3. Create a null mode
If tracking hand position is a key part of using your app, remember that users will want to completely stop tracking without having to remove their hand from the device’s field of view. Google Earth’s Leap Motion integration uses a variety of hand metrics – including pitch, yaw, and position – to let you soar above the globe. But since humans haven’t yet mastered the art of invisibility, pulling your open hand from the interaction space can send you into a tailspin. The solution? Making a fist stops your hand movements from impacting the app controls.
4. Use context-specific interactions
Any app experience can be imagined as a series of distinct contexts chained together by specific interactions. For each context, only a fraction of the app’s overall interaction set is likely to be relevant. If a part of your app has hand interactions that are often triggered accidentally, consider disabling irrelevant interactions in that context – like how Sculpting moves neighboring menu options out of the way so they’re not accidentally triggered when a radial menu opens.

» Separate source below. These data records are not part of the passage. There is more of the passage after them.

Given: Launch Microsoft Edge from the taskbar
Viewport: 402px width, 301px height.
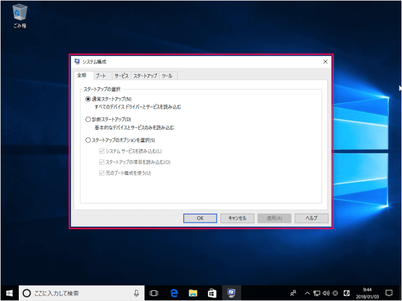Looking at the screenshot, I should point(175,293).

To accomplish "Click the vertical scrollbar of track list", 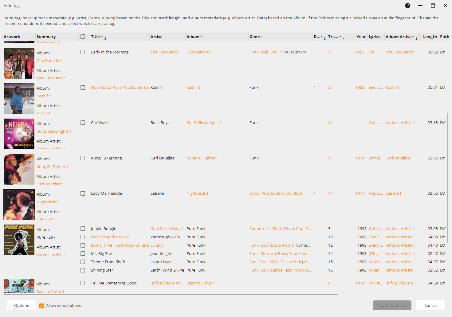I will [448, 178].
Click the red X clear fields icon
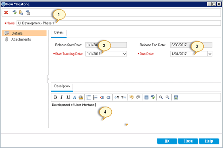223x148 pixels. click(x=6, y=13)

5. Explore multi-modal input
As Daniel Widgor notes in Brave NUI World, have you ever noticed how the iPhone uses the touchscreen for application interactions, but physical buttons for external controls like on/off and volume? For more complex projects, you might want to consider multi-modal input that also uses voice or eye-tracking to determine user intent. In an insightful article on Smashing Magazine, Chris Noessel suggests using gestures for physical manipulations, while language can be used for abstractions. (By the way, if you’ve never read his blog on sci-fi interfaces, get ready to lose a weekend!)
6. Test and iterate
The best application design process is always iterative. Shake down the entire application flow, test out scenarios where the interactions might overlap, and find the pain points. Building with motion control means throwing out a lot of design principles that are built on legacy interaction models and exploring new ground. In testing and building on your app, always ask yourself: Where can Leap interaction make this experience better? And how can I make it easier for my users to achieve what they want?
Update 9/12/2014: Freeform has been redubbed Sculpting for V2.
Nice article Nancy, really enjoyed reading it. One more think to add will be understanding users intent to perform that action. What is the end goal and how easily can the user get to that interaction. Any interaction is more about the transition from one state to another. Smoother the transition better the interaction.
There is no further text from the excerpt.